For me, Murphy's family is a dangling unresolved thread in the original. I understand why it had to be handled that way for the story they were trying to tell, but I actually prefer the remake's take on that aspect of the story. I think what people respond to in the original is that Murphy has everything taken away all at once in a way that seems irreversible, and that tiny spark of humanity still finds a way to the surface on its own. The original presents a world where any kind of morality is basically a joke. Regard for all human life is essentially nil. Murphy recovering some semblance of his identity is basically a tiny burning ember in a whole lot of dark
Your mileage may vary, but I find the world of the remake a lot more terrifying because it feels more plausible in terms of how everyone behaves. The original presents a world of terrible people. The remake shows us how good people can be subverted in the name of a larger machine.
However, this doesn't change the fact that the remake has a weak third act, and one that feels even more deficient when stacked up against the original film. The climax of the remake hinges on Michael Keaton's character suddenly losing all depth and, more importantly, making a stupid mistake that only exists to motivate RoboCop to shoot him. Predictably, Murphy has to overcome his programming so that he can act against it and save his family. That whole climax felt like a placeholder for a better idea.

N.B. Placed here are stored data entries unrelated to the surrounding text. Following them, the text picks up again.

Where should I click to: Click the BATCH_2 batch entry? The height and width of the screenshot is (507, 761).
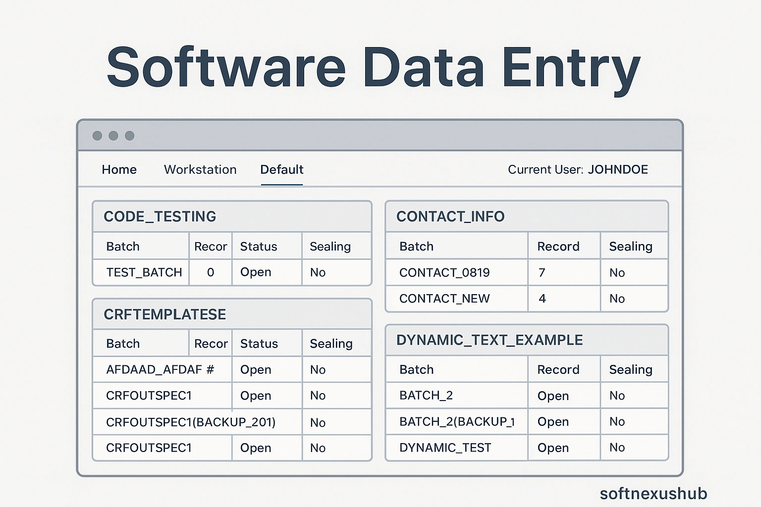point(426,395)
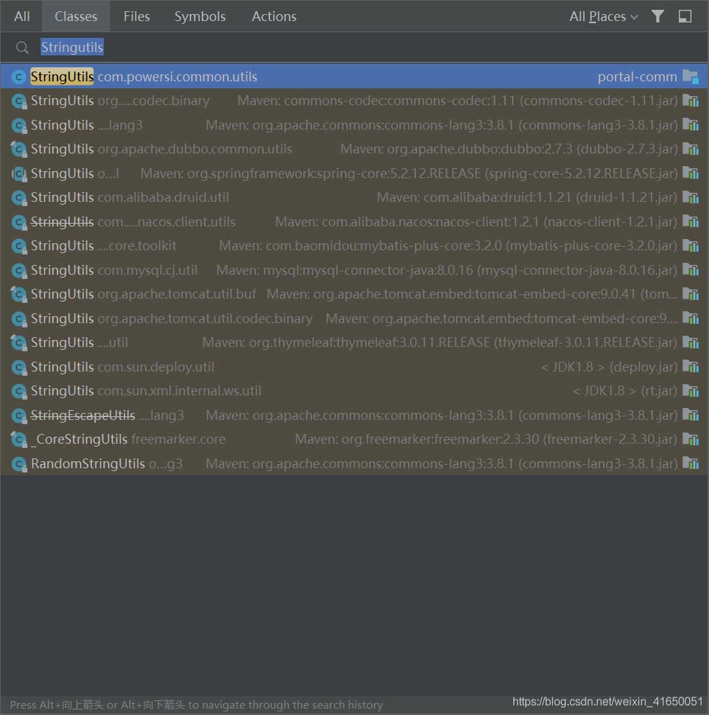Select the deprecated StringEscapeUtils entry
The width and height of the screenshot is (709, 715).
(x=83, y=416)
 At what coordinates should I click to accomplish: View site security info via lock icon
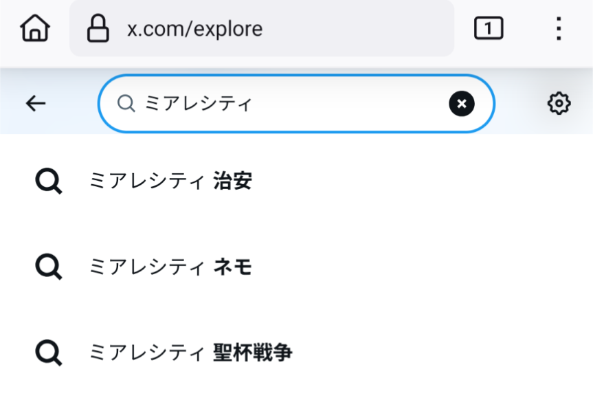click(x=98, y=29)
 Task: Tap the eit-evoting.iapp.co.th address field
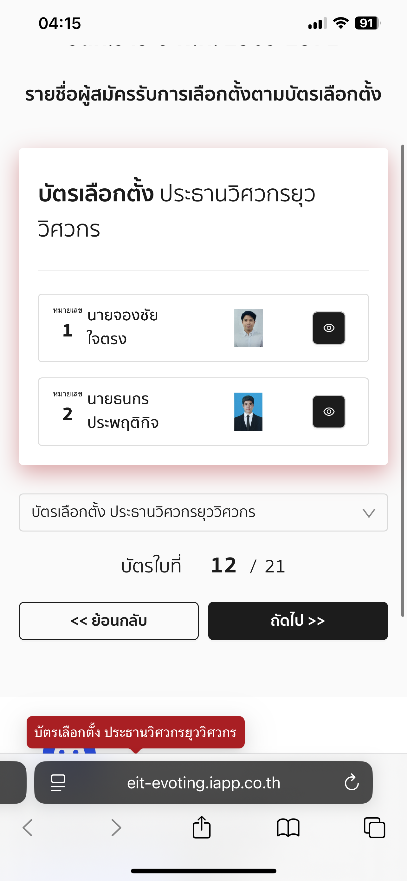203,783
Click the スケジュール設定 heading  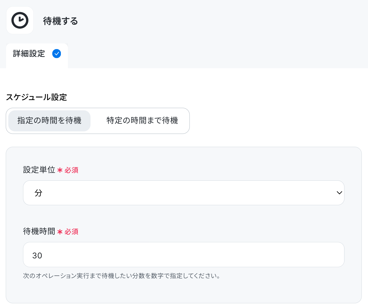36,97
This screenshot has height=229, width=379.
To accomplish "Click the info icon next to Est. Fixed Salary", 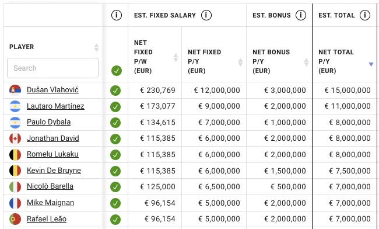I will click(206, 15).
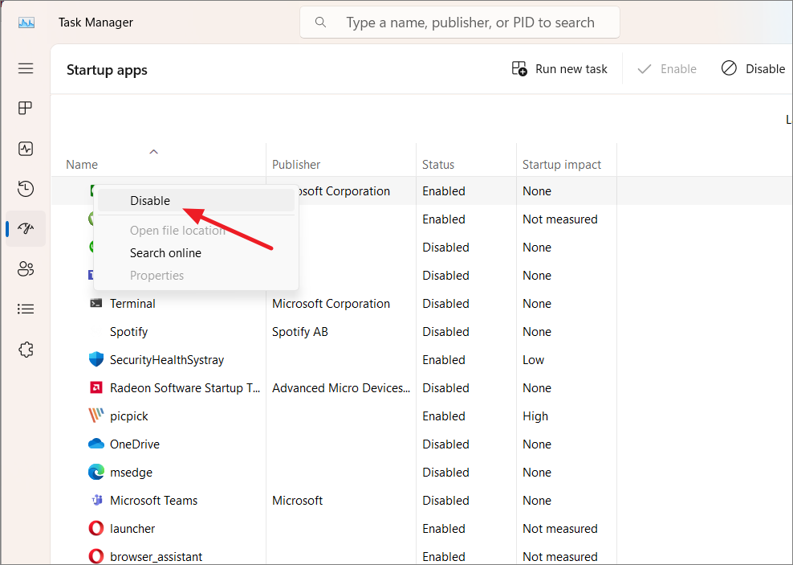Click the Terminal app icon

(x=98, y=303)
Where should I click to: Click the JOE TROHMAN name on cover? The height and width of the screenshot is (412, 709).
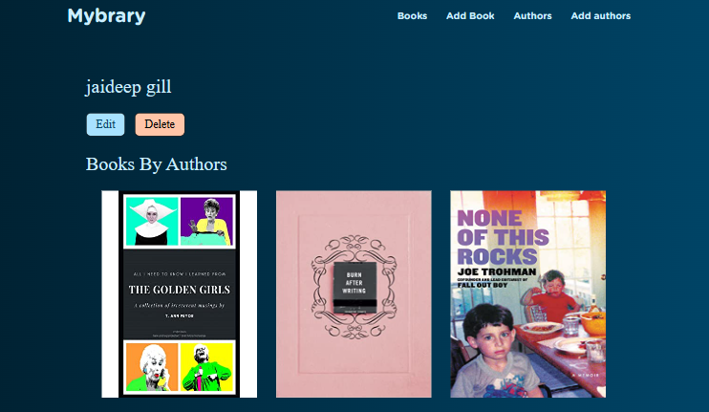(x=497, y=272)
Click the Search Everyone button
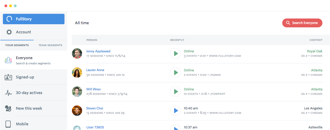The height and width of the screenshot is (130, 330). point(302,23)
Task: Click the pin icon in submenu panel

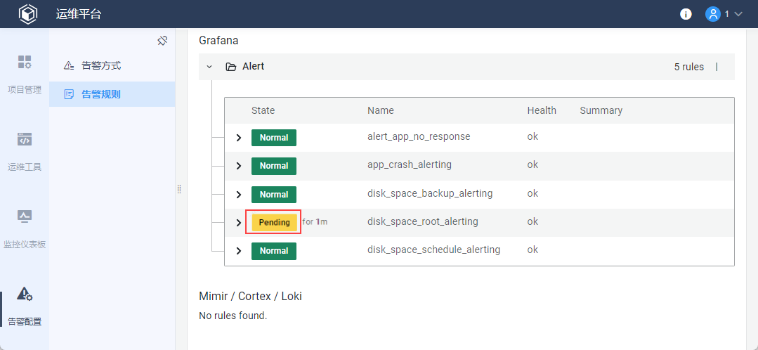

The original has a much more clever climax where RoboCop bursts into a boardroom and exposes Dick Jones's (Ronny Cox) wrongdoing to the CEO. Jones takes the CEO as a human shield, which complicates matters because RoboCop has been programmed to not take any action against a member of the company. This complication is neatly solved not by RoboCop defying a core element of his program, but by the CEO firing Jones on the spot. With that done, RoboCop is free to blow Jones away.
I'm not sure what it says that the remake basically has to rewrite the rules in order to get a happy ending while the original remains a slave to them and finds a way to resolve things. I do know that for me, the original feels like less of a trite cheat.
There was really no other opportunity to bring this up, but I also enjoyed the parade of character actors in the original. Aside from the aforementioned Ronny Cox, there's also Kurtwood Smith, Miguel Ferrar, Ray Wise (!), and ER's Rocket Romano himself, Paul McCrane! It was a fun movie in places and even if I don't quite understand the pedestal it was placed on, I wouldn't say it's a bad movie.